WhatsApp has been fined a record $267 million for violating user privacy by exchanging data with other Facebook companies.
LONDON, UK — After an investigation, Ireland's data protection authority penalised WhatsApp a record 225 million euros ($267 million) for violating tough European Union data protection regulations on transparency about sharing people's data with other Facebook companies.

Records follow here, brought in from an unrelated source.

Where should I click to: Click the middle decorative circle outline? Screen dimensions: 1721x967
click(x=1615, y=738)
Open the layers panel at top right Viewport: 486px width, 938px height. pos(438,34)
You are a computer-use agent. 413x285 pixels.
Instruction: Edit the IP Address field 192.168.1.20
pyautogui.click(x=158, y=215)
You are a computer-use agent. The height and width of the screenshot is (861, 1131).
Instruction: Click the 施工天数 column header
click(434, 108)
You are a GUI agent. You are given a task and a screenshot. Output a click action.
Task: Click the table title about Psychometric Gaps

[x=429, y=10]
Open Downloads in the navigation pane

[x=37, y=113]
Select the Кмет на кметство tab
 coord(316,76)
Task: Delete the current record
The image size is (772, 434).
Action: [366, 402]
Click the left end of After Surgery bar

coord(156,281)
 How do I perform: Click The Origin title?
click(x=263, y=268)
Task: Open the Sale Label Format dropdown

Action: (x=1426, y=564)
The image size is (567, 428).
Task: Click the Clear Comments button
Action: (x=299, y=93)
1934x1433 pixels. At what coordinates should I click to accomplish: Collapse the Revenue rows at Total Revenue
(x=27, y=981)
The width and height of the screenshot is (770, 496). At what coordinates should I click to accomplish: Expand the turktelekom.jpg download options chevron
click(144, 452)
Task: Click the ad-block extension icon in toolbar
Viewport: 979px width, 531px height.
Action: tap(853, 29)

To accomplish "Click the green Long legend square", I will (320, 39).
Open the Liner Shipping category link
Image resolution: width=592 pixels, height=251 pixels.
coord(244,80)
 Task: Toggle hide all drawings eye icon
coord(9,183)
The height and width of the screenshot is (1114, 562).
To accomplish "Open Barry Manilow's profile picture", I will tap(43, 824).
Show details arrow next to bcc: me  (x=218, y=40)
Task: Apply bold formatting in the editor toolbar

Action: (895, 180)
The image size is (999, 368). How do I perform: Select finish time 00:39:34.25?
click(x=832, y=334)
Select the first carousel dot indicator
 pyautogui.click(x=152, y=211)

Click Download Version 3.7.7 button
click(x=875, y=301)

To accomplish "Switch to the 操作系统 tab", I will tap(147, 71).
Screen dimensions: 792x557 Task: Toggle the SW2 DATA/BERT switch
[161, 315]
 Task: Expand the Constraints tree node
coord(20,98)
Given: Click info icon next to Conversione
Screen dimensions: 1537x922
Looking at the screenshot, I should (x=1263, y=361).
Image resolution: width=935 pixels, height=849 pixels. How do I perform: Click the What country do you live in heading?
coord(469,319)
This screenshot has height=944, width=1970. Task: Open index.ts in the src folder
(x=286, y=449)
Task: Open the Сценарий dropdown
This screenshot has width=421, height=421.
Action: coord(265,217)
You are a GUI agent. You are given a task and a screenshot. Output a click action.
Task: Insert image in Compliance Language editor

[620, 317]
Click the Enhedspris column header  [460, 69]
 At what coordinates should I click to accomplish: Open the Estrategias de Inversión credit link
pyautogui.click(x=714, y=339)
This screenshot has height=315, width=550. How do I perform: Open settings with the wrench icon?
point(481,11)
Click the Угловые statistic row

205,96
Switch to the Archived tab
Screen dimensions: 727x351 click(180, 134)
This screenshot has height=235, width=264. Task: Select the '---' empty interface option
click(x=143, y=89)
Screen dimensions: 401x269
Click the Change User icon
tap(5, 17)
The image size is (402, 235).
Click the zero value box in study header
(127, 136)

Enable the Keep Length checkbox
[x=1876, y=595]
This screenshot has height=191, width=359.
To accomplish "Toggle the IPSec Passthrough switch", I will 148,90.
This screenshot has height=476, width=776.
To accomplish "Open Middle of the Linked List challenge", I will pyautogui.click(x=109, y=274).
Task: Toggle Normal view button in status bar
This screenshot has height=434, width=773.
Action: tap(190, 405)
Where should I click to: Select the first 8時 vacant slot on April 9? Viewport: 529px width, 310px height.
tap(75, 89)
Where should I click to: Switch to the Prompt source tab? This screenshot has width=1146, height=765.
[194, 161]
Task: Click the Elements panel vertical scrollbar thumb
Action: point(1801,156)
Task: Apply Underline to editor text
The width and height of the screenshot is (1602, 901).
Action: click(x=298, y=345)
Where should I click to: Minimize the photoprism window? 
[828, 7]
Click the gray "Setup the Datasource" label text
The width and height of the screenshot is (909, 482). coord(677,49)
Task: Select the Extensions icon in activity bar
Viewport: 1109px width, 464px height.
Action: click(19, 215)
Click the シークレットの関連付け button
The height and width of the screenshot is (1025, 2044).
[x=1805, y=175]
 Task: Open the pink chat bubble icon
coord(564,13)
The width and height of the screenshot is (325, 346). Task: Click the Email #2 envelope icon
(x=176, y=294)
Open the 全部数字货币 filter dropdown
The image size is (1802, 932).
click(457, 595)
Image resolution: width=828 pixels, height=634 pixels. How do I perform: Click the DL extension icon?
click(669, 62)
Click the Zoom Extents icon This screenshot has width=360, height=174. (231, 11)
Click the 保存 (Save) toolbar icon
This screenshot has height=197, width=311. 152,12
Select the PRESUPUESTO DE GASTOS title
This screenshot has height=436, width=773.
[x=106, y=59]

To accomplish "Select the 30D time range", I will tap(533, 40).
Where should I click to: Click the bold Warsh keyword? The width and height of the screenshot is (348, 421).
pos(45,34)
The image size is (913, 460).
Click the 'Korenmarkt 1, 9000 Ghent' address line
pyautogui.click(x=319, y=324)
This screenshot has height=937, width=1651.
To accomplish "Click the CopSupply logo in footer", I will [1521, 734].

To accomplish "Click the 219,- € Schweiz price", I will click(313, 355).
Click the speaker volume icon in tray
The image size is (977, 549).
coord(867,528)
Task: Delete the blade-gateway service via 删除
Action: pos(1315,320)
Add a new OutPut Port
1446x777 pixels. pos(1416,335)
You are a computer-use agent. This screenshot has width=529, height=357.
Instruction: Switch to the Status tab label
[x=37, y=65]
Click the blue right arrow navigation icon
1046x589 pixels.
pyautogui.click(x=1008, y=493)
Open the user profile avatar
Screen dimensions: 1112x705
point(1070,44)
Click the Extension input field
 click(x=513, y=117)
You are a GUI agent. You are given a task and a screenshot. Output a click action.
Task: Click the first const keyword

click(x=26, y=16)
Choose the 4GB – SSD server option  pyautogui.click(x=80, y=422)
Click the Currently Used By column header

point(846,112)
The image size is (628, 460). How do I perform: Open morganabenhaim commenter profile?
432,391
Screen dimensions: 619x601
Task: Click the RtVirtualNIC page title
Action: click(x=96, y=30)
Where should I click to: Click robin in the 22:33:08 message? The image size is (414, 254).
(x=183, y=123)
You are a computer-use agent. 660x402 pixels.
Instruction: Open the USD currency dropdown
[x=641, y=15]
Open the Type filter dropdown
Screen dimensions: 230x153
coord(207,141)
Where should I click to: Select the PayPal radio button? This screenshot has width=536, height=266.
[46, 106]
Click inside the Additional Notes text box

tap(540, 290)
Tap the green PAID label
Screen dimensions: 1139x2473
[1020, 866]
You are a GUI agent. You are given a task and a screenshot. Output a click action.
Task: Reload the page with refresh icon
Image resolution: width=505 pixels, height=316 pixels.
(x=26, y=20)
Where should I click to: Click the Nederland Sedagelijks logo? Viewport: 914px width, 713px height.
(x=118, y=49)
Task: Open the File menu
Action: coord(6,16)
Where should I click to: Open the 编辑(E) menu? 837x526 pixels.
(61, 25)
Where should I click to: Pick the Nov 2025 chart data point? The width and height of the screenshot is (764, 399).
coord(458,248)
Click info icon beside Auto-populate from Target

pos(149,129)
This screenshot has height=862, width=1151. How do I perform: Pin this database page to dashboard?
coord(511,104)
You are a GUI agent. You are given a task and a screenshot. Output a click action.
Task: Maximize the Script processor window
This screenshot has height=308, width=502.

The Data Protection Commission also ordered WhatsApp to take "remedial procedures" to improve the way it communicates with users in order to comply with EU legislation, according to a statement released on Thursday. WhatsApp, which has a global user base of 2 billion people, said the fine was excessive and that it will fight the judgement.
The announcement by the watchdog brings to a close an inquiry into the Facebook-owned messaging app that began in December 2018, shortly after the EU's General Data Protection Regulation, or GDPR, went into force. It's the Irish watchdog's second – and most serious – penalty under GDPR. It punished Twitter 450,000 euros last year for a security infraction.
In a press release, WhatsApp stated, “WhatsApp is committed to offering a secure and private service.” “We've worked hard to make sure the information we provide is clear and thorough, and we'll keep doing so. We disagree with today's ruling on the transparency we offered in 2018, and the sanctions are completely disproportionate.”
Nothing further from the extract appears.